Exercise aim: For the entries that follow, state how many lines include the word "agent", giving the number and nothing else.
*** Opening of Records shown ***
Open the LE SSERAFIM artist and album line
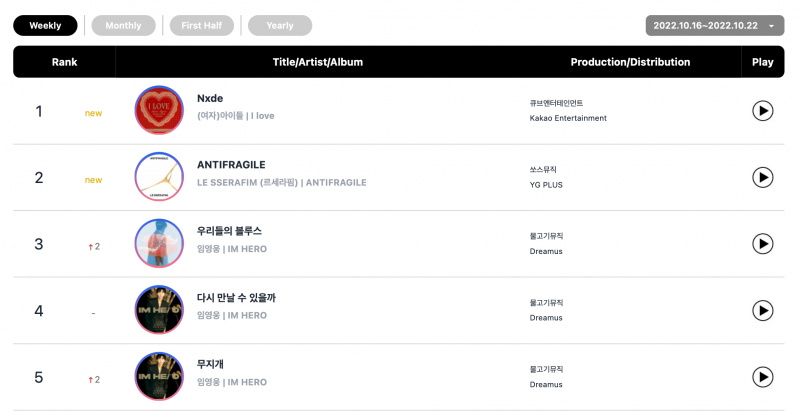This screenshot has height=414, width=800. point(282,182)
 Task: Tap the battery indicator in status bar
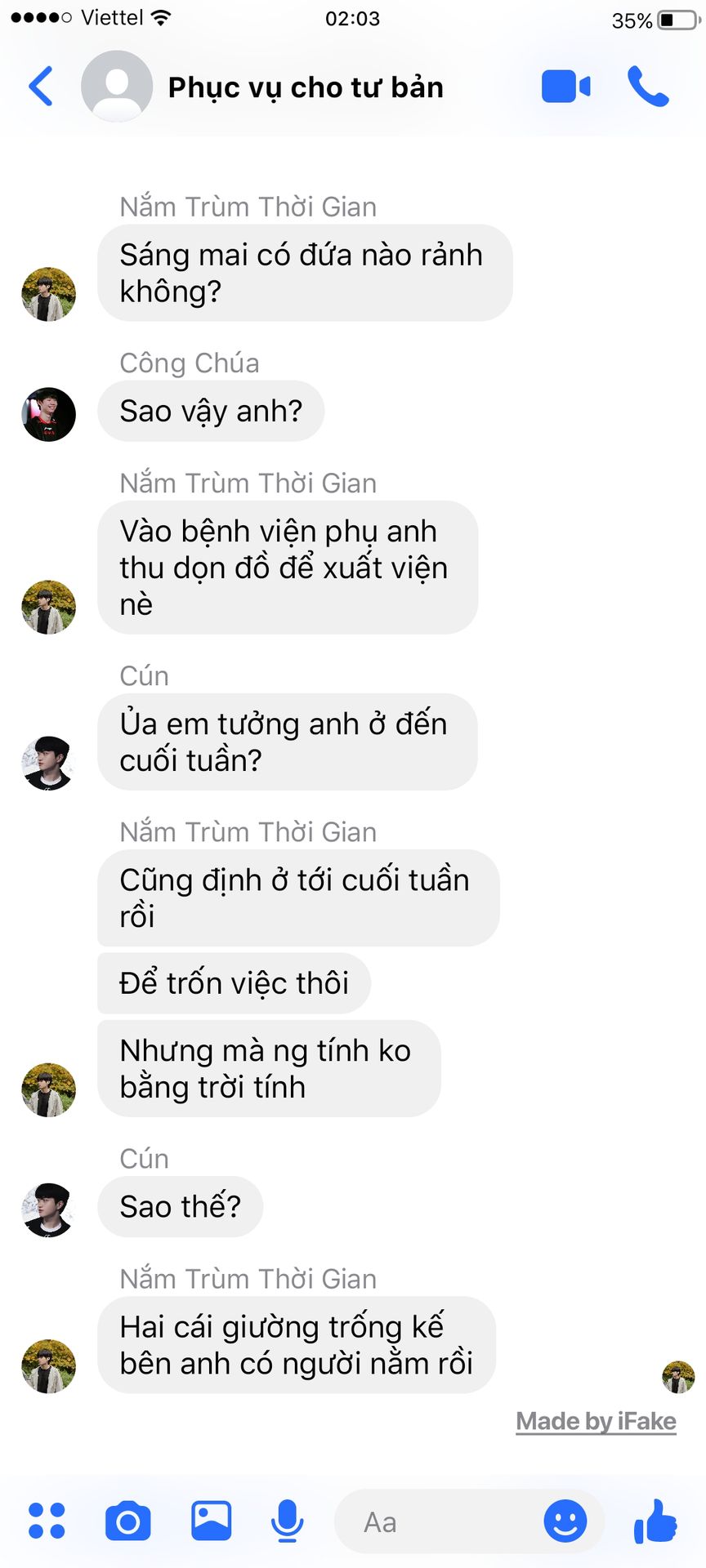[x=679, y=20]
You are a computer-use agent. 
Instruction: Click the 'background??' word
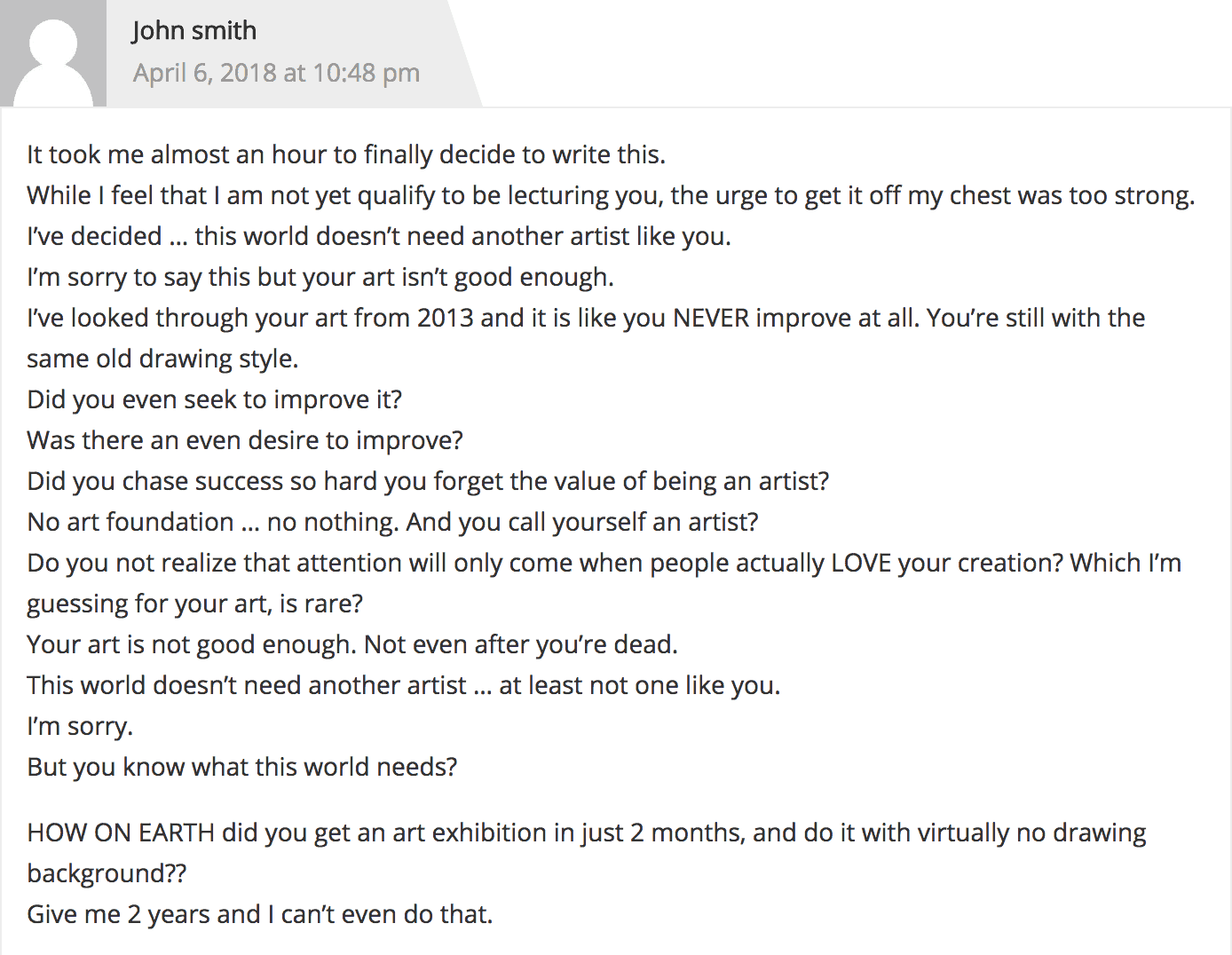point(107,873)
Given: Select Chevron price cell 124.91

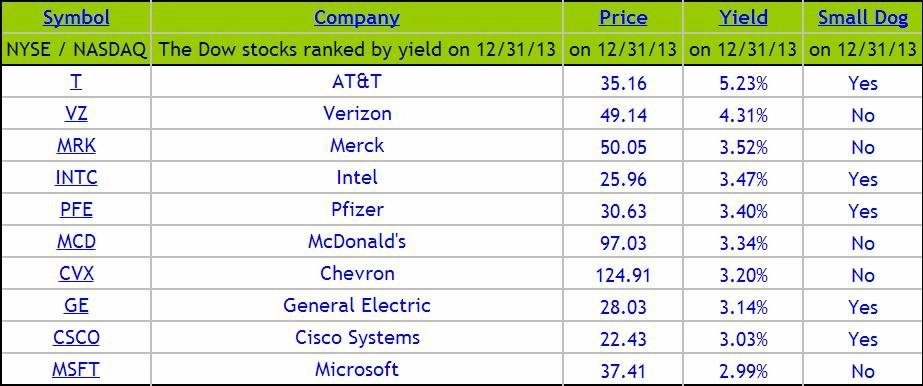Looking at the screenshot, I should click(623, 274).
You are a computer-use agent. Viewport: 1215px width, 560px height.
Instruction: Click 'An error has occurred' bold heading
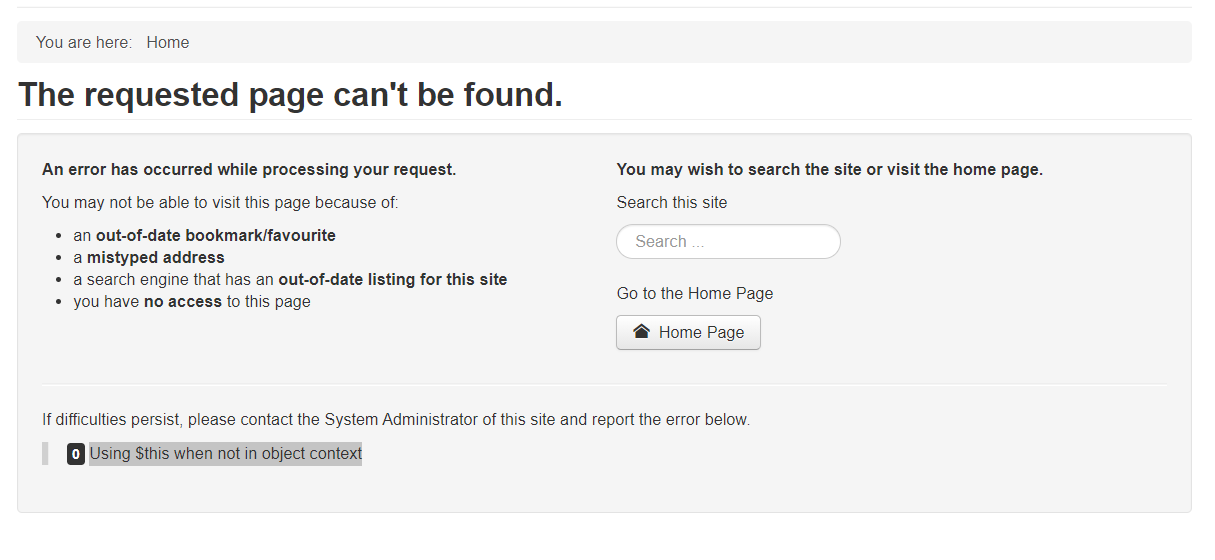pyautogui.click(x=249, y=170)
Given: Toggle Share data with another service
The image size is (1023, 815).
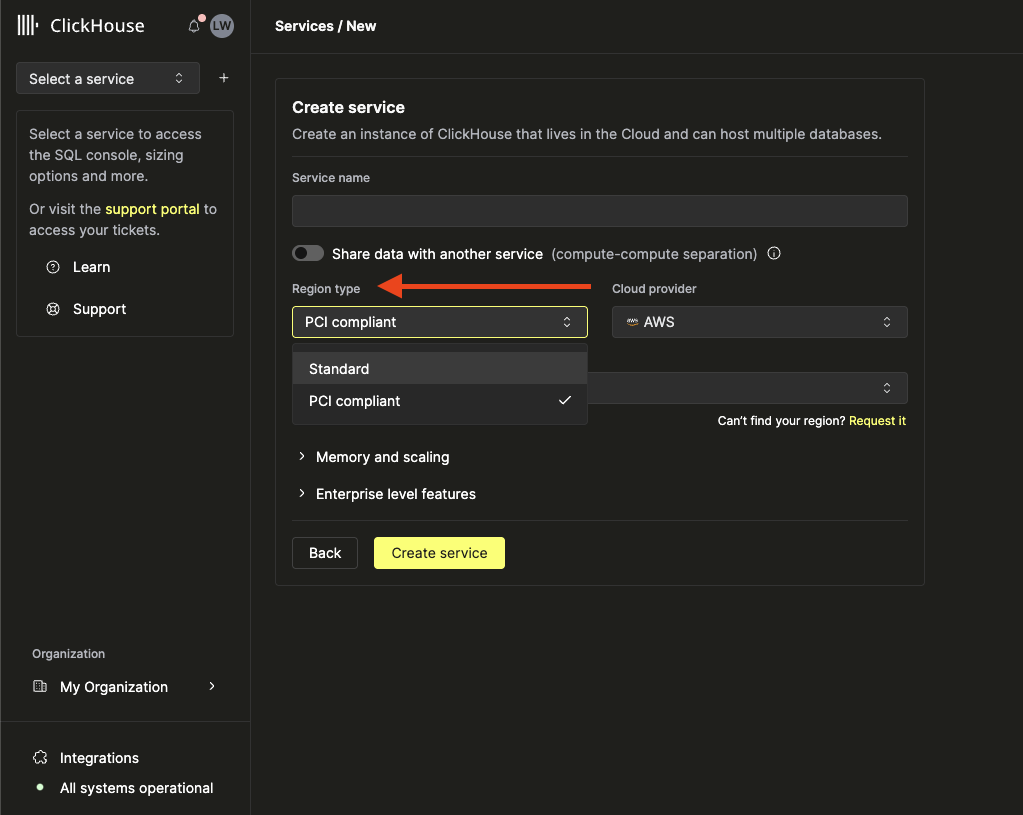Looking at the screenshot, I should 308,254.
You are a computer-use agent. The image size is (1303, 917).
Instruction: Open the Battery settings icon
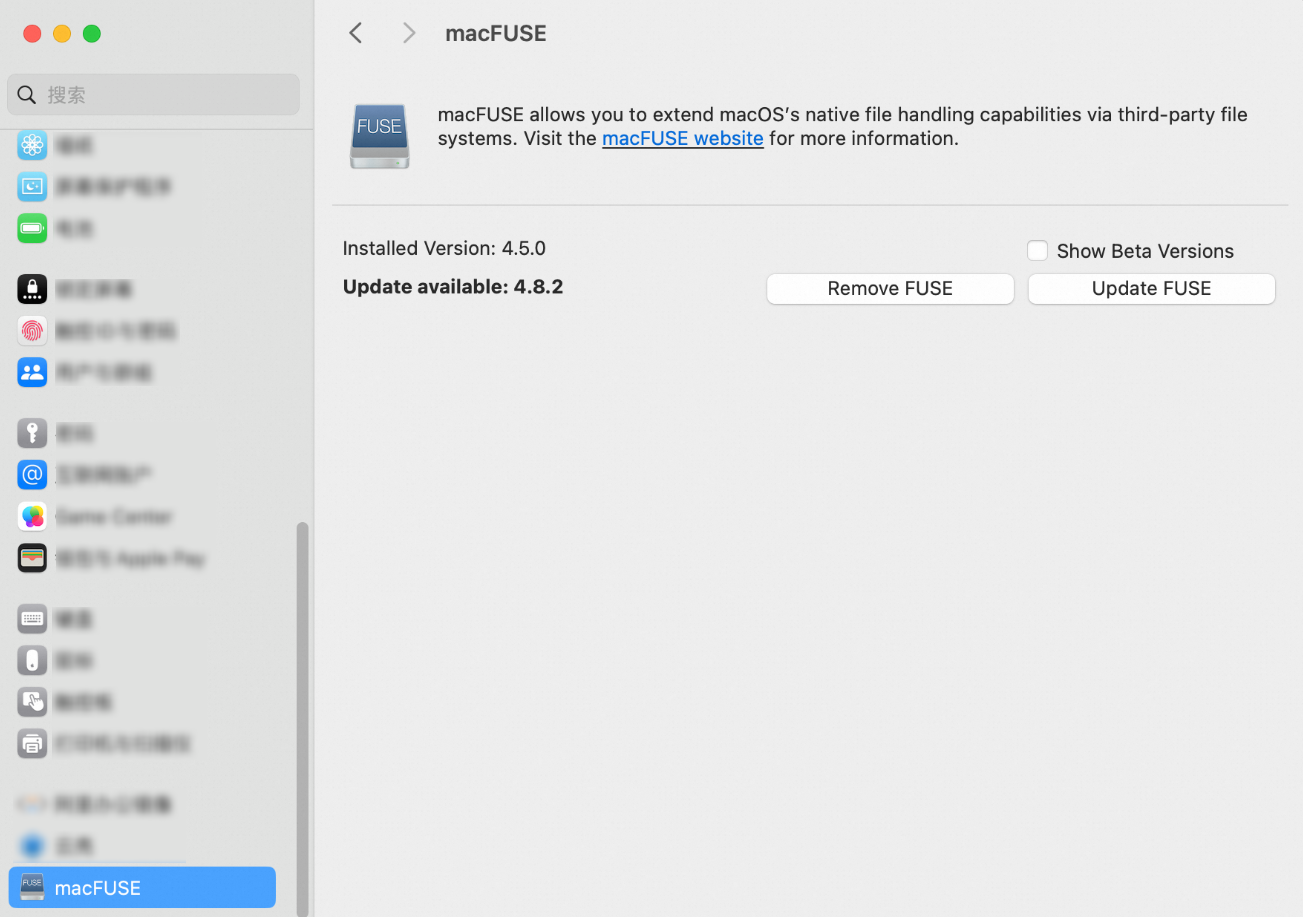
*** Close of Records shown ***
Solution for this exercise: 3